La Unión Europea se enfrenta a un pulso clave para su próximo presupuesto. Los líderes quieren un borrador en octubre para un plan de 2 billones de euros que cubrirá de 2028 a 2034. El debate enfrenta a los países del sur y del este, que exigen más fondos para agricultura y regiones, contra los frugales del norte, que piden recortes. El resultado definirá los servicios públicos y ayudas que recibimos.
El reparto de fondos y la brecha digital en las regiones 💻
La disputa presupuestaria no es solo política, también tecnológica. Las regiones del sur y el este reclaman inversiones en infraestructura digital para cerrar la brecha con el norte. Sin esos fondos, proyectos de fibra óptica y redes 5G en zonas rurales quedarán en pausa. Mientras, los países frugales exigen que el gasto se vincule a reformas y resultados medibles, lo que retrasa la modernización de servicios públicos digitales como la sanidad o la educación.

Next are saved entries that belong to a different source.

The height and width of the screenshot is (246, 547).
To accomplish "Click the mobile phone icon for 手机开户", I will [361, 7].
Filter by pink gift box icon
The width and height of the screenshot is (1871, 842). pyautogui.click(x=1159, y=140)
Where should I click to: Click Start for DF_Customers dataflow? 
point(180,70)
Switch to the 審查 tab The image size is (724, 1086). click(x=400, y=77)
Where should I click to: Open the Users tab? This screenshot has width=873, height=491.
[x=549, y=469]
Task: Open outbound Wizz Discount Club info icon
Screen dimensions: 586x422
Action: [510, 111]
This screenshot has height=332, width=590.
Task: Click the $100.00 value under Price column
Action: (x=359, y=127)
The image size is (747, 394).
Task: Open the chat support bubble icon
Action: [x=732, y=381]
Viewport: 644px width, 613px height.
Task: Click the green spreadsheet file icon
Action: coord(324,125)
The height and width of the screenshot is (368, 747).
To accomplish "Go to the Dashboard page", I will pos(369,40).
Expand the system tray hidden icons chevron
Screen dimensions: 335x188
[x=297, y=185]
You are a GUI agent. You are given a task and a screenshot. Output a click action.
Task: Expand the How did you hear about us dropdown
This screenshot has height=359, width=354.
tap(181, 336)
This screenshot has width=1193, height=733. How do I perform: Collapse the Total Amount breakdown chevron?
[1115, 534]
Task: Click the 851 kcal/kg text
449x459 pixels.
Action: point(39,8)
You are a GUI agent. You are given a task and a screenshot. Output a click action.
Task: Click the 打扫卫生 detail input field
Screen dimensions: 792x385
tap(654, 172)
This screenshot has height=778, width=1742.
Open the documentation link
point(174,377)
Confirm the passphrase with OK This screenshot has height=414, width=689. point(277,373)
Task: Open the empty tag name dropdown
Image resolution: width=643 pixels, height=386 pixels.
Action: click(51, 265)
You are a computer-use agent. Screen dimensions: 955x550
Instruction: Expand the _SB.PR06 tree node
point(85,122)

Los frugales quieren recortar, pero no su café con leche ☕
Mientras los líderes del norte piden apretarse el cinturón, uno sospecha que no piensan renunciar a sus subsidios agrícolas. Es fácil ser frugal con el dinero de otros, sobre todo cuando tu campo ya está lleno de molinos y tus carreteras son de cristal. El sur y el este, con menos recursos, tendrán que hacer malabares para que no les quiten hasta el último euro para regar los geranios de Bruselas. Al final, todos quieren su parte del pastel, pero nadie quiere pagar el horno.